◆ WHAT THE EXERCISE ASKS: Given the material below, output exactly the lines from the line with "This screenshot has width=550, height=150." to the line with "Image resolution: width=756", both ends included, and no other lines.
BEGIN RECORDS FOR THIS EXERCISE
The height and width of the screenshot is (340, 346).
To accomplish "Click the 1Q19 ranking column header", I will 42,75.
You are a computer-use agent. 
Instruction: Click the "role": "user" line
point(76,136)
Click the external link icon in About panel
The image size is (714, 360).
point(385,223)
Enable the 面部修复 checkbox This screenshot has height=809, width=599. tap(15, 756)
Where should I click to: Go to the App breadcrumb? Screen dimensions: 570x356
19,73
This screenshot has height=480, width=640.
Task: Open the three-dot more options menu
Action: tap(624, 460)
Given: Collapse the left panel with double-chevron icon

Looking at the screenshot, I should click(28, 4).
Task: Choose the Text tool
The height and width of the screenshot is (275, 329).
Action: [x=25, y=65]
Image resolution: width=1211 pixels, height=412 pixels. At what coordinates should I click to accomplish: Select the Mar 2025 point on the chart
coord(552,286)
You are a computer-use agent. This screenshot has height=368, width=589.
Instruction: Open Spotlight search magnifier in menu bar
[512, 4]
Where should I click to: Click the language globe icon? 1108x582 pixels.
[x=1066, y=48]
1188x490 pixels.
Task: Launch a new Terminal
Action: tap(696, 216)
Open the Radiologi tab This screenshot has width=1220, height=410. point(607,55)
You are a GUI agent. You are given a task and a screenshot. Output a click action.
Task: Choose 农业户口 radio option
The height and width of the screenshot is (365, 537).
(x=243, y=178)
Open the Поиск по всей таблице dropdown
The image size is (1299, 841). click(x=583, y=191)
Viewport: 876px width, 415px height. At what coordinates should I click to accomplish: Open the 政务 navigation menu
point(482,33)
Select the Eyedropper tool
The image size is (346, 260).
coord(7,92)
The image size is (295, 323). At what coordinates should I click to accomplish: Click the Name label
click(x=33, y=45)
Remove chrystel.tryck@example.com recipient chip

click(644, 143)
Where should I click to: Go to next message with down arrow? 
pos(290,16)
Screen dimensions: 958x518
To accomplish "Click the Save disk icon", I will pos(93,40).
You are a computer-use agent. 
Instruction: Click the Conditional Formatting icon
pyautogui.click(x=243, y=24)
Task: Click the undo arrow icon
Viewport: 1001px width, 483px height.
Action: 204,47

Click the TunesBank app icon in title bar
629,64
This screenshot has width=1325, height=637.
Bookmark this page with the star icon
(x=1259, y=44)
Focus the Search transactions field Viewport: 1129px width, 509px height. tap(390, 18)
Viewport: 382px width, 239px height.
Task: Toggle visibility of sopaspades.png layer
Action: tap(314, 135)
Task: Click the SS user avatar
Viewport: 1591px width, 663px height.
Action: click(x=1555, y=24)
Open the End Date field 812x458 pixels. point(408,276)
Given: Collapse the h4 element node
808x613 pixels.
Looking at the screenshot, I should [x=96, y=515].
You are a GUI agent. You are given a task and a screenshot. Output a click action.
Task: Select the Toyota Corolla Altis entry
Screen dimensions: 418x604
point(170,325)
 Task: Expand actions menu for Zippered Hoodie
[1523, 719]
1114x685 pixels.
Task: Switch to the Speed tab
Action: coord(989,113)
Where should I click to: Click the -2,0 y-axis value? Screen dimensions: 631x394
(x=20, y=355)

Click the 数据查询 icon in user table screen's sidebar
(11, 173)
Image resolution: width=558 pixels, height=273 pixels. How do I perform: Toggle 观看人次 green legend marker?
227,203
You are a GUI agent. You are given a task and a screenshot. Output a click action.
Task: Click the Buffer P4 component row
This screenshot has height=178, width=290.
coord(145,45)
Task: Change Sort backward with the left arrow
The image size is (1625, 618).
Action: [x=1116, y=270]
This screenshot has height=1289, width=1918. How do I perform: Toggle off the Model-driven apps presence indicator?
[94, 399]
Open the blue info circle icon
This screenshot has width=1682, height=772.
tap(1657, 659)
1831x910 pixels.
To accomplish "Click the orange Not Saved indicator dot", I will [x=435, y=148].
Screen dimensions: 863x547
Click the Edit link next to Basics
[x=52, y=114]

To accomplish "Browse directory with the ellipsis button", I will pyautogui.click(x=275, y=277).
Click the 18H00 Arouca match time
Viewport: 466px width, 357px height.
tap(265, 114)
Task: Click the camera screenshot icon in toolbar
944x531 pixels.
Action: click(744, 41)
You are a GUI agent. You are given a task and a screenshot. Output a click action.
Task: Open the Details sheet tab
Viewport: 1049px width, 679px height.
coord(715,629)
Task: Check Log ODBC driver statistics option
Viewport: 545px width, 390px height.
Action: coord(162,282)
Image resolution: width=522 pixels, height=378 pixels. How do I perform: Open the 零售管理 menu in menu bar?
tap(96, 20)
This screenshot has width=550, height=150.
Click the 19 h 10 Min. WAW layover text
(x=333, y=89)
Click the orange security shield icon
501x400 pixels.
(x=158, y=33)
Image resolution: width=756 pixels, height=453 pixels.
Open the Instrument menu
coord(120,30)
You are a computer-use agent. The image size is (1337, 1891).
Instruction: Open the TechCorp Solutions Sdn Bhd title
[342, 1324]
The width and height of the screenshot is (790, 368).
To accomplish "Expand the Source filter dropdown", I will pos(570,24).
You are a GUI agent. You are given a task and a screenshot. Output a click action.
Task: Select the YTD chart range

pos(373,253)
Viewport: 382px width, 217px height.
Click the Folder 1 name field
END RECORDS FOR THIS EXERCISE
◆ ANSWER BOX:
This screenshot has width=550, height=150.
Click the 19 h 10 Min. WAW layover text
(x=333, y=89)
Click the orange security shield icon
501x400 pixels.
(x=158, y=33)
Image resolution: width=756 pixels, height=453 pixels.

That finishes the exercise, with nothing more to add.